Описание задания
Перепишите, пожалуйста, дословно часть отрывка для разбора: от слов «До 1950–х гг.» до слов «исполняют функции генов.» включительно.

Из чего сделаны гены?
В танце — слиянии E. coli и ее вирусов приверженцы «Церкви фагов» сумели отыскать ключи к некоторым великим загадкам жизни. А для них не было вопроса более великого, как вопрос о том, из чего сделаны гены.
До 1950–х гг. большинство ученых склонялось к мысли, что гены состоят из белков. Прямых доказательств получить не удавалось, но серьезных косвенных свидетельств было немало. Уже тогда становилось ясно, что гены есть у всех живых организмов, даже у бактерий и вирусов. Белки не менее вездесущи. При изучении плодовых мушек ученые определили, что их гены располагаются в хромосомах; а хромосомы содержат белки. Было ясно, что молекулы в генах должны быть сложными — ведь в генах каким-то неведомым образом зашифрована информация о жизни во всех ее проявлениях. При этом ученые знали, что структура белка часто бывает весьма замысловатой. Оставалось только выяснить, как именно белки исполняют функции генов.

Исходные данные
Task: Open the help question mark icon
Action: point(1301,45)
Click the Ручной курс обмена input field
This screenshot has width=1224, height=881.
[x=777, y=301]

Решение задания
До 1950–х гг. большинство ученых склонялось к мысли, что гены состоят из белков. Прямых доказательств получить не удавалось, но серьезных косвенных свидетельств было немало. Уже тогда становилось ясно, что гены есть у всех живых организмов, даже у бактерий и вирусов. Белки не менее вездесущи. При изучении плодовых мушек ученые определили, что их гены располагаются в хромосомах; а хромосомы содержат белки. Было ясно, что молекулы в генах должны быть сложными — ведь в генах каким-то неведомым образом зашифрована информация о жизни во всех ее проявлениях. При этом ученые знали, что структура белка часто бывает весьма замысловатой. Оставалось только выяснить, как именно белки исполняют функции генов.